Most substations will have an RMU. It is basically three, three position switches joined together. One switch will isolate just the transformer, one will isolate just one input, the other switch the other input. 11kv distribution is usually run as a ring for redundancy. You can therefore open a switch in two individual RMUs and completely isolate the link between them, while keeping everyone on supply. You can then work on the cable, add new RMUs etc. Each of the three switches have three positions. OPEN, CLOSED, EARTHED. You switch from CLOSED to OPEN on both ends of a cable run, then switch from OPEN to EARTHED on at least one end. This earths all three phases down, making it safer to work on the cable. Getting the sequence wrong results in a huge bang. RMUs can have metering modules added to meter the 11kv connection to the substation, and also have motored switching included to allow remote operation by switches or earth leakage detection etc. There can also be shunt trips which are spring loaded, and a quick pulse of 110v or 24v will cause them to open the output to the substation, commonly used where the DNO supplies a building at 11kv. It provides an emergency stop facility in the private switch room to open the locked DNO RMU in an emergency. The DNO would then have to attend to reset.

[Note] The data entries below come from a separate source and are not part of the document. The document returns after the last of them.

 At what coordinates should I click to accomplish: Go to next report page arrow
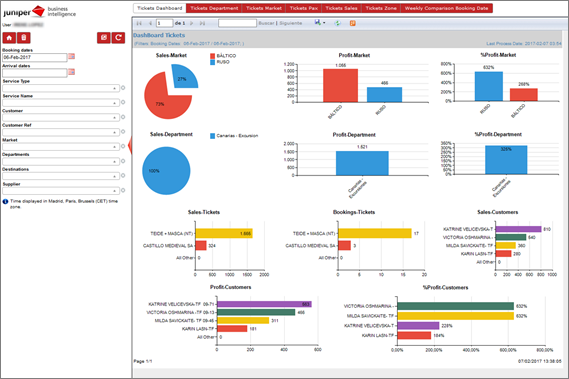tap(192, 23)
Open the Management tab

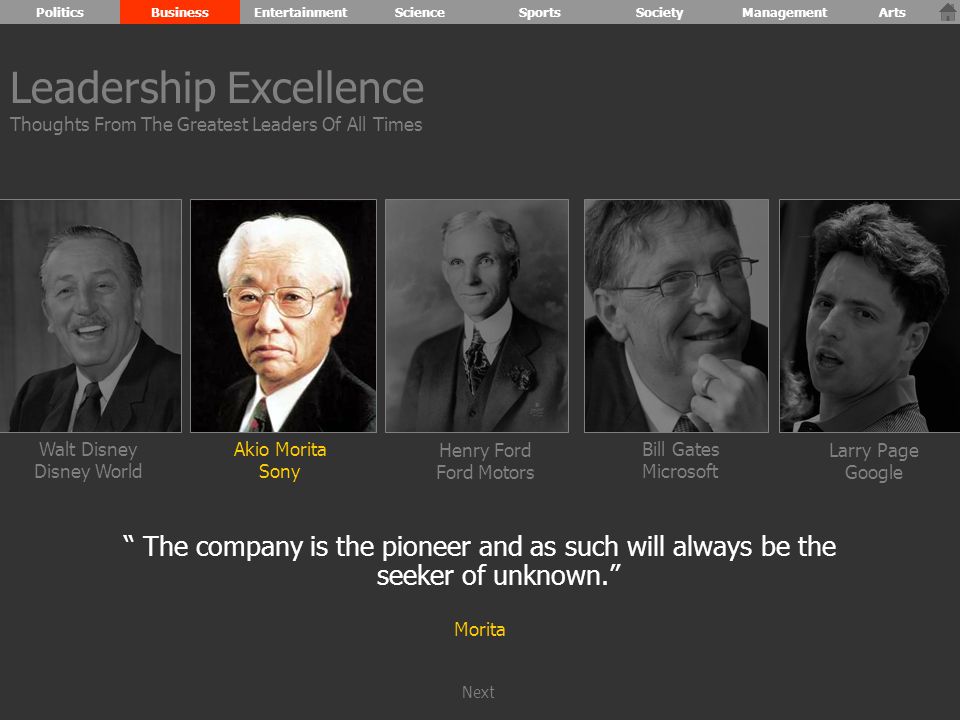pos(784,12)
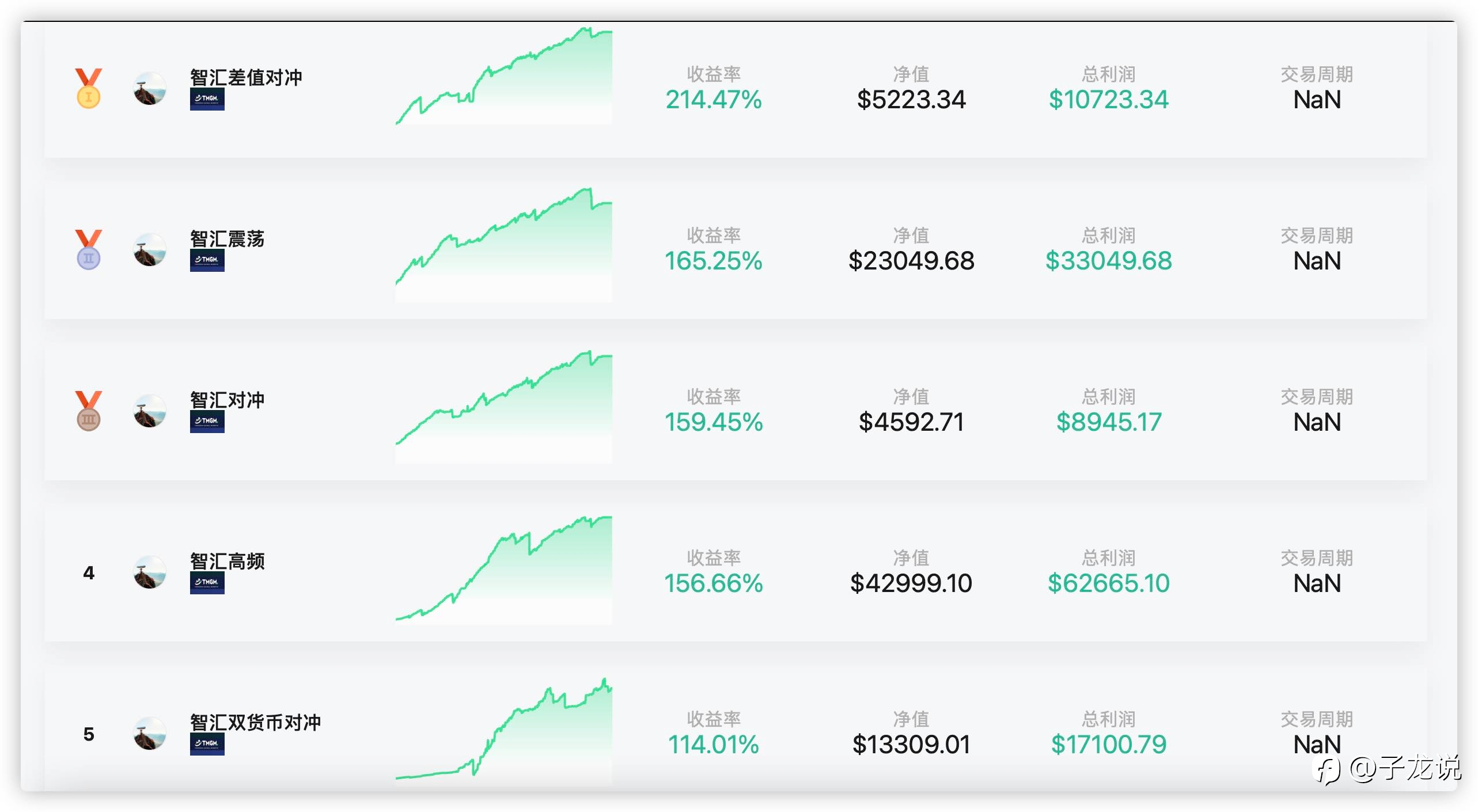
Task: Select the 智汇高频 strategy name
Action: pyautogui.click(x=228, y=561)
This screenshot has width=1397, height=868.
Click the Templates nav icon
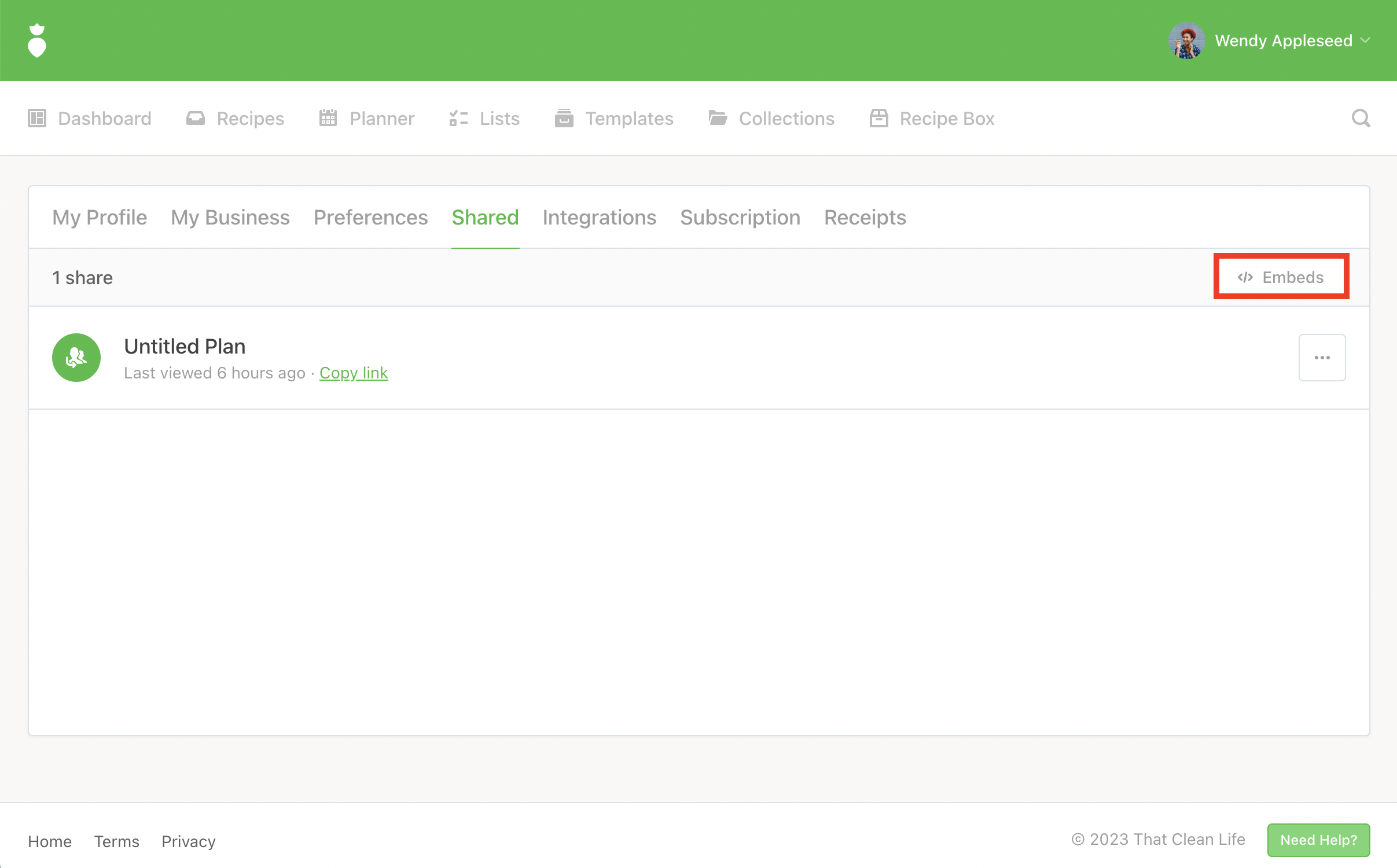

aghh yeah ino the ones oddly enough have been working on the ex MOD site in Bradford installing cctv managed to get into the old switch rooms which have all the old switch gear still in and two of these rmds both have been isolated and earthed for maintenance. cant remember what is said but it was something earthed. they both had relays on them and meters. next door where the old oil filled switch gear still in use bloody huge things with solenoid valves to open them and huge earthing pins for isolaton. then next door was a room filled with earth leakage relays and meters. the site has three 11kv supplys as it needed to synchronise atleast two together in order to start the mac 5 wind tunnel. didn't really appreciate it all until now its half the reason why I became interested in understanding it a little more.
Military sites usually have at least two sources of HV, and even then, they treat the grid as their "backup". In times of war or high alert, they will usually utilise their own gensets, the grid acting as their backup.
it has a back up supply from Bedford then its own supply from the station about a 25km run. They used to supply the airfield from there aswell. They still have 7 lv transformer's dotted around the site feeding the large warehouses that used to have separate smaller wind tunnels in and other bits they had dotted around the site. They have one to just to supply the bodyflight tunnel
I wound high voltage transformer windings for 40 years, didn't have a clue about the technicle side. Some of the windings had 10 tons of copper in them.